La mise en page du texte ne prête pas à une lecture fluide et légère. Les 121 pages de l’ouvrage sont présentées sans chapitre numéroté. Le texte est justifié et entouré par d’énormes marges. Bref, cela nous donne à l’arrivée un texte compact, sans paragraphe, saut de ligne ou alinéa.
La structure même du texte est quelque peu élitiste. Les phrases sont longues, entrecoupées de virgules, de descriptions vagues, et les personnages ne sont jamais à proprement parlé nommés. L’absence totale de dialogue renforce encore la difficulté d’appréhension du livre pour le lecteur. Le sujet même du roman n’est pas quelque chose de plaisant, facile, ou jovial puisqu’il s’agit de la disparition d’une femme, elle non plus jamais nommée, mais qu’on comprend vite être la mère du narrateur.

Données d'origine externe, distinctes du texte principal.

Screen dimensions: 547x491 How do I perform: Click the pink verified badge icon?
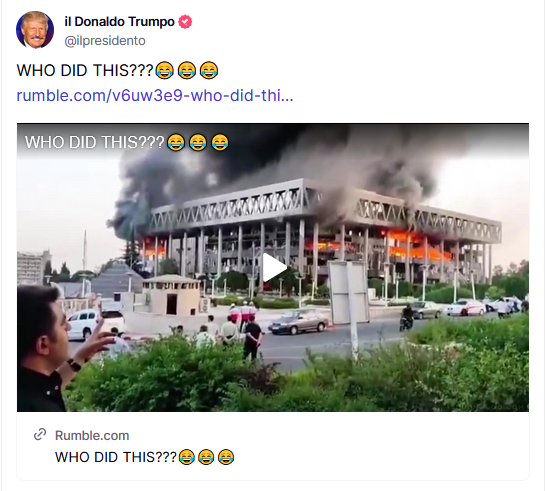coord(185,22)
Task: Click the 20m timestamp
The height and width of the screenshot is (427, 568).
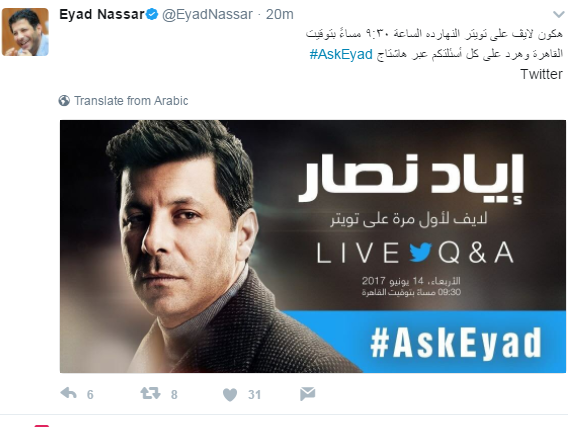Action: pyautogui.click(x=280, y=14)
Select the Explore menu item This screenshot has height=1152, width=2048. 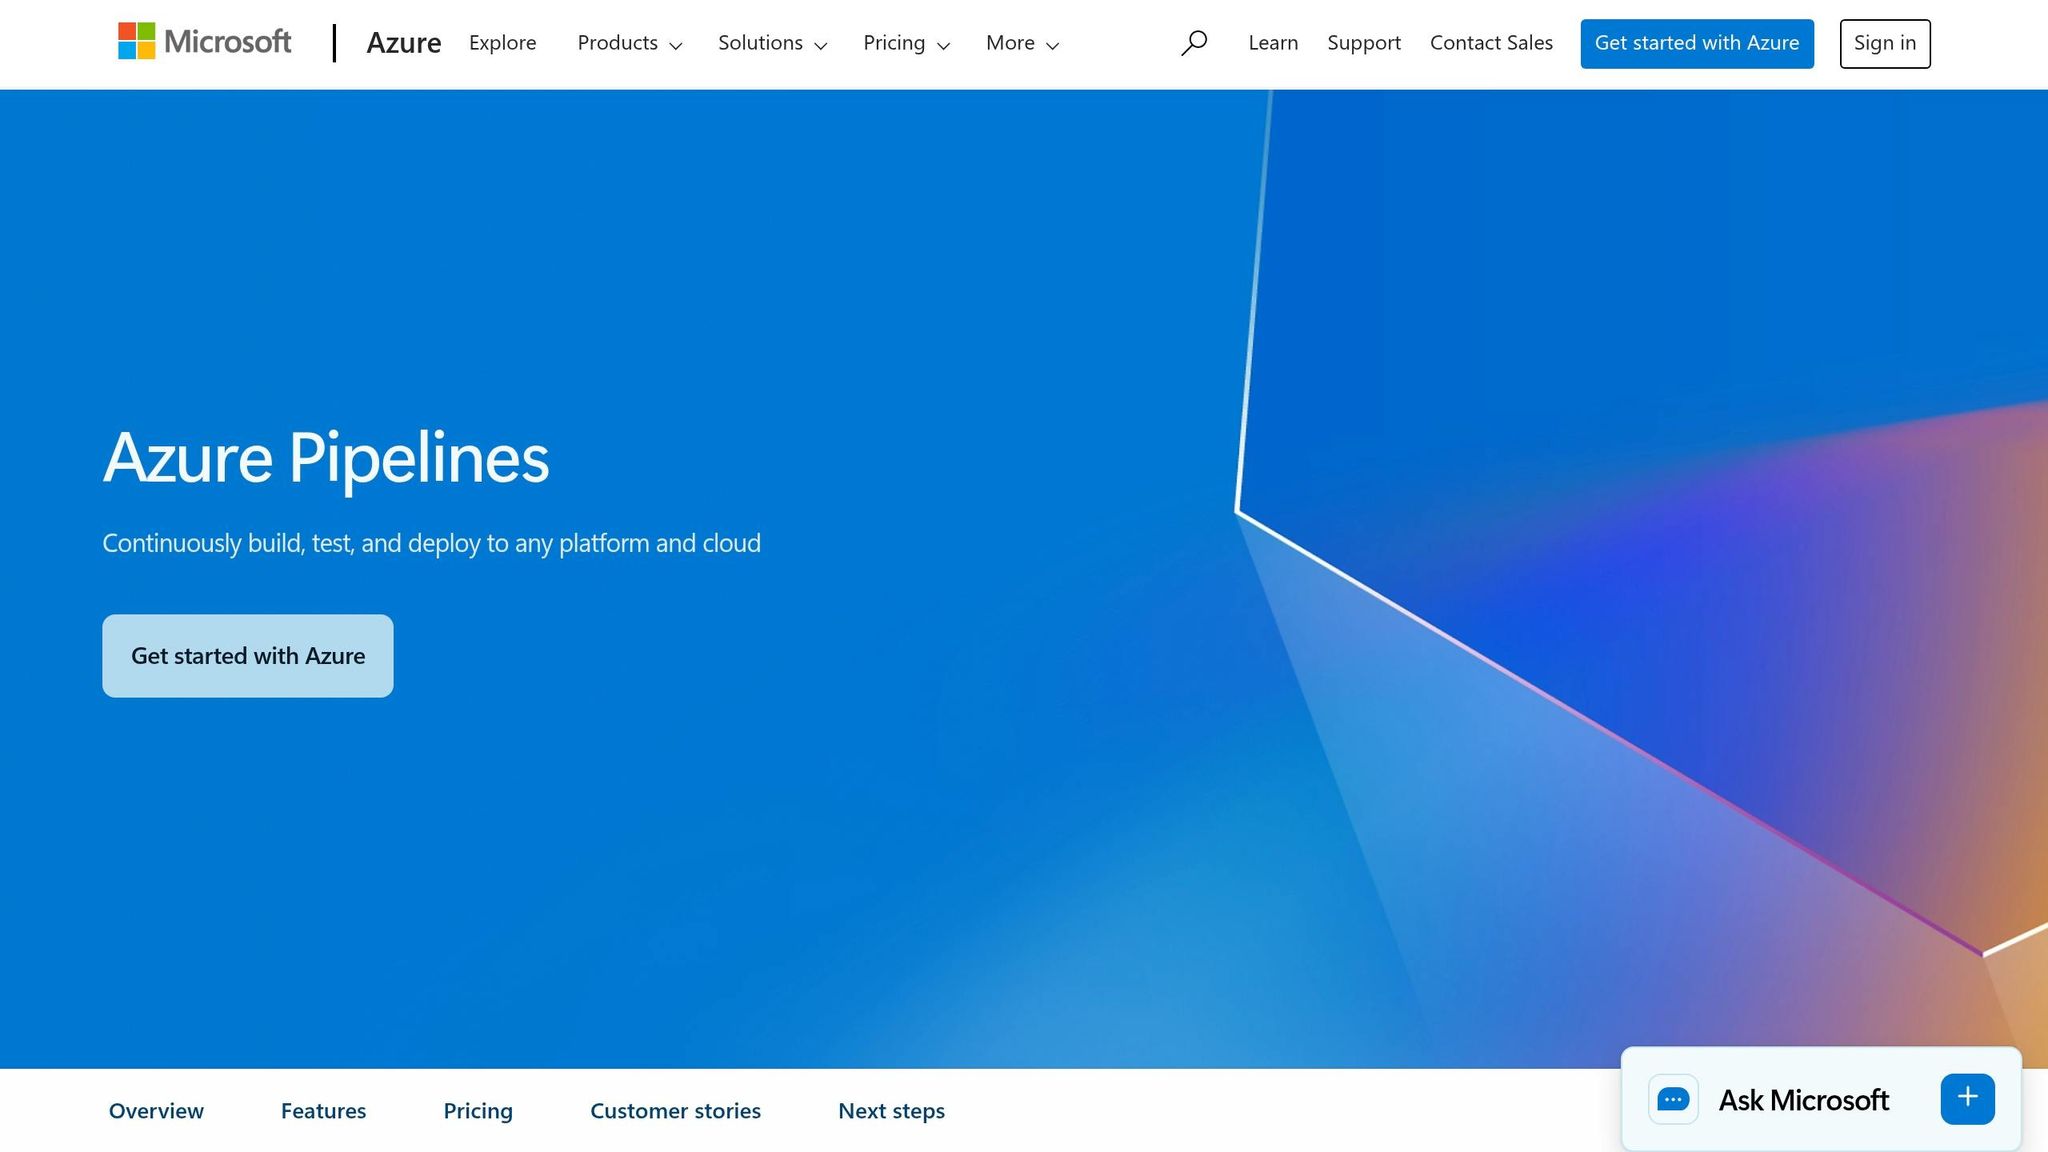[502, 43]
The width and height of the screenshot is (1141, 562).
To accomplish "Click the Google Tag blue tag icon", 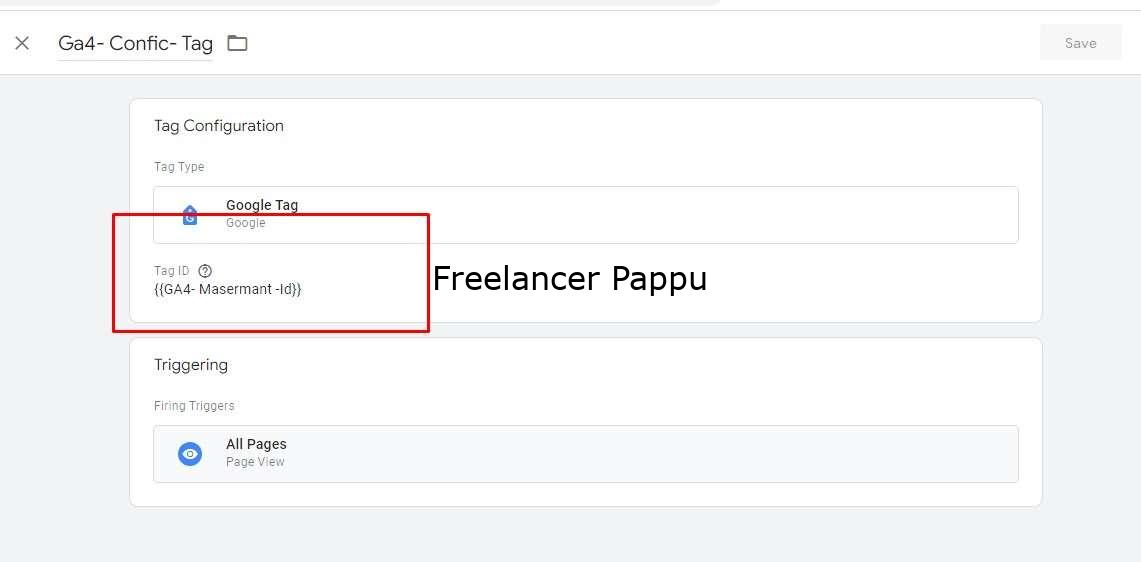I will 190,215.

Passé toutes ces difficultés, l’envie véritable de s’attarder sur la « Cérémonie » de Bertrand Schefer semble s’estomper. On s’énerve, on crie à la masturbation intellectuelle, on lève les yeux de dépit à la fin de chaque phrase, qui parfois peut avoir la longueur d’une page entière. Et puis quelque chose se produit, on ne sait trop pourquoi mais après des pages et pages de lecture inutile puisque vous êtes incapable de résumer ce que vous venez de lire, se passe un miracle. Vous découvrez l’émotion et la magie des mots de l’écrivain. Vous comprenez enfin le désespoir et la douleur du narrateur. Vous vous retrouvez en lui, en ses émotions pendant cette « Cérémonie » si particulière.
Ce sur quoi s’attarde Bertrand Schefer c’est tout le voyage psychologique de son narrateur confronté à la disparition de celle qu’il aimait le plus, sa mère. On traverse les étapes d’un deuil cruel, la sidération de la mort, les regrets de choses qu’on aurait souhaité exprimer, la mémoire qui se joue de nous, les sentiments d’abandon…Bref, un deuil, un vrai.

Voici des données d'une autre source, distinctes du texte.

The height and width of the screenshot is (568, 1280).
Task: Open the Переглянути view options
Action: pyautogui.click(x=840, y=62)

La « Cérémonie » dont il parle n’est pas en fait celle qu’on pourrait penser, cet enterrement n’est rien pour l’auteur. Ce qu’est la véritable cérémonie , on le comprend au fil des pages, c’est la vie toute entière, qui n’est qu’un grand prélude à la mort.
A travers ce livre, Scheferrefait tout le parcours d’une vie, en s’attachant au parcours qu’il a fait avec cette femme. Il se souvient des voyages à Rome, des après-midis dans la maison…Il réveille sa mémoire, à la recherche de moindre souvenir dans lequel elle apparaît. Il souffre, sans rien montrer, puisque tout n’est qu’introspection en lui. C’est la raison de cette absence de dialogue, il est comme spectateur et penseur de ce qui se passe autour de lui. Il intériorise ce qu’il ressent. C’est cela qui le rend si touchant pour nous lecteur. C’est cela même qui fait que nous aimons ce livre au delà de toute prétention intellectuelle.